Вот образчик отношений Австрии, а по ее примеру и всей Западной Европы к балканским туземцам. Французская печать проговорилась, что в 1863 году между тюльерийским и венским кабинетами обсуждались следующие условия союза: Австрия отдает Венецию Италии, а Галицию возрождающейся Польше, взамен же их возьмет себе Боснию с Герцеговиной, Сербию и Румынию. Свободные и несвободные — не только славяне, но все православные дунайские народы — променивались в неволю гуртом по стольку-то душ за каждую освобождающуюся европейскую (в том числе и наши бедные русские Галиции). Для Австрии (в чем многие согласны с ней) только и возможно такое решение восточного вопроса: взять себе, что можно (приблизительно до Балкан); неподходящее для себя отдать кому-нибудь другому из европейцев, например, Албанию — Италии, высматривающей уже свой пай на турецком наследстве; чего нельзя взять покуда, оставлять в руках турок; Турцию вознаградить Кавказом — грузинами и грузинками, на что наши согласны; в крайности (может быть) заменить за Балканами турецкое насилие греческим, к пагубе греков и болгар; но ни под каким видом не давать самостоятельности ни одной славянской душе. Если бы в России продолжали смотреть на восточный вопрос с европейской точки зрения, с надеждой разрешить его походом за Дунай, то исход, по всей вероятности, был бы близок к вышеизложенному.
Выходит, кажется, что от исторического восточного вопроса, т. е. от вопроса о бессилии Турции, осталось ныне одно название. Пока с легкой руки лорда Чатама хлопотали о нем целое столетие, под ним вырос и заглушил его вопрос еще более важный, которому нет другого названия, кроме — вопроса общеславянского. Вместе с тем разрослись и спорные пределы, обхватывавшие теперь уже не один Балканский полуостров, а пространство между Рудными горами и Архипелагом. Для Европы, не желающей самостоятельности славян, восточный вопрос может существовать и теперь в его прежнем виде, как занумерованное и неоконченное дело о разложении Турции; мы же, русские, не имеем причины закрывать глаза перед действительностью. Мы должны видеть в пресловутом вопросе то, что в нем есть на самом деле, — общий нам славянский вопрос, окрашенный на карте Европы в два различных цвета, но нераздельный в сущности, не разрешимый иначе, как в совокупности, потому что взаимодействие обеих его половин, за и против, оказывается ныне несомненной, неизменимой никакими случайностями, данностью.
Без сомнения, славянский вопрос в двух его подразделениях — южном и северном — отличается крупными оттенками. В Австрии славянство бьется бесплодно о стены своей клетки, но славянин, как человек, может жить. В Турции ему нет житья, как человеку.
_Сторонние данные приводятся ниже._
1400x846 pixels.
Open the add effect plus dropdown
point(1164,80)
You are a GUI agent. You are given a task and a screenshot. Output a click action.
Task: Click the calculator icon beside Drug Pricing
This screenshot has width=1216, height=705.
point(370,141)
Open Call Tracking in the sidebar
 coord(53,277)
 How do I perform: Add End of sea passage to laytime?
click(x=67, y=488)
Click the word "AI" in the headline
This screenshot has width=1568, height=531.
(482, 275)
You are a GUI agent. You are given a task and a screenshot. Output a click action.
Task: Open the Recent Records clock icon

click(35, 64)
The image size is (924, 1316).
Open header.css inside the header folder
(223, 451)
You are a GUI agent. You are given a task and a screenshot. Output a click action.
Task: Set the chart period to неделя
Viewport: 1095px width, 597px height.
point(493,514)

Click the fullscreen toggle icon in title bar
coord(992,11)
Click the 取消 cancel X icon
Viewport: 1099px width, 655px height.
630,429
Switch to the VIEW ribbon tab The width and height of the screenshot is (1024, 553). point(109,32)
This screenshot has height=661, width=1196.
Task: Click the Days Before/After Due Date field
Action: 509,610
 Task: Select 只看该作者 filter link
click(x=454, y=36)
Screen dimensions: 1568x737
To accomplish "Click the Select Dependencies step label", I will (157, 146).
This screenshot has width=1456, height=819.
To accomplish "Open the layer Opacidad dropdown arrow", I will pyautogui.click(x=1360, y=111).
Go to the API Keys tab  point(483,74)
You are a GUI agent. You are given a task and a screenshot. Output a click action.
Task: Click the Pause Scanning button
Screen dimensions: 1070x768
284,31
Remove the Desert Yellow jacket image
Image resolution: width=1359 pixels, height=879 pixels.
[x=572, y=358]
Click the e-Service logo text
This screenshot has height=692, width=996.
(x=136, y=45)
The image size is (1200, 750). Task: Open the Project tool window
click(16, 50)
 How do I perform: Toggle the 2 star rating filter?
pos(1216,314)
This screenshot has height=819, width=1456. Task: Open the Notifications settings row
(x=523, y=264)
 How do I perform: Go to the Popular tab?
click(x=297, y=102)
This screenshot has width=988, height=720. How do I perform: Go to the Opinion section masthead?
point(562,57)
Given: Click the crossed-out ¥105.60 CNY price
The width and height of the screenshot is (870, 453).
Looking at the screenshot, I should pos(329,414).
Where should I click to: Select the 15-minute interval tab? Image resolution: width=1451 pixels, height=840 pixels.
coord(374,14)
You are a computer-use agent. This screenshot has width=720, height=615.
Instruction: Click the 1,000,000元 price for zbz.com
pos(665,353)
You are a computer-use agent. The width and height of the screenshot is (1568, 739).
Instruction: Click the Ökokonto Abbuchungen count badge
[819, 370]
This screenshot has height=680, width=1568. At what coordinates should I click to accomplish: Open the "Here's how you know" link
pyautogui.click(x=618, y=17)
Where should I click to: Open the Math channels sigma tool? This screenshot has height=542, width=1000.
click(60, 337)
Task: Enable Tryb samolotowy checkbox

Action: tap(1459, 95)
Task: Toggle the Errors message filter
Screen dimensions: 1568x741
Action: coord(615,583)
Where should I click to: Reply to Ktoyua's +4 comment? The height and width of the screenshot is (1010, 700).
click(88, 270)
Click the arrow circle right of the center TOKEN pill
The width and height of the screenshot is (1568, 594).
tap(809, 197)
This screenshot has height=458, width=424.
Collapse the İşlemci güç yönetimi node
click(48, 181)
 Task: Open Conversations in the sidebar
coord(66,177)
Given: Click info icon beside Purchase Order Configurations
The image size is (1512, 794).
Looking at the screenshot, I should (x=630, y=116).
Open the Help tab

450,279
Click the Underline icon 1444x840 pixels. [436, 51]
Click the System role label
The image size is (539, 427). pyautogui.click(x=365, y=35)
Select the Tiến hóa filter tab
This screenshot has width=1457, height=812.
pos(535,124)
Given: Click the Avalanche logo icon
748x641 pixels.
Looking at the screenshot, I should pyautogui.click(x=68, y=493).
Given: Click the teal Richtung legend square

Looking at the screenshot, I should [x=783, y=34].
Вешание священников, удушение людей, окунутых головой в мешок с просом, — все эти дикие выходки татарской орды над христианским населением, действуют иначе, конечно, на русские нервы, чем политическое утеснение в Австрии; вопрос о человечестве идет тут иногда впереди всяких влечений единокровия и единоверия. Вследствие того южная славянская группа чаще напоминает о себе и требует от дипломатии временных мер, неуместных в отношении к северной. Ежедневные политические приемы не могут быть одинаковы там и здесь. Тем не менее история связала уже оба эти вопроса в один, срастила их и не допускает частного решения в одной половине помимо другой. Европа умышленно отвращает глаза от опасного единства, не хочет его видеть, но понимает очень хорошо; стоит вспомнить, какой переполох наделало в ее печати невинное посещение Москвы славянскими гостями. Мы же не можем не видеть. Мы стоим лицом к западу и восходящее солнце не слепит нам глаз.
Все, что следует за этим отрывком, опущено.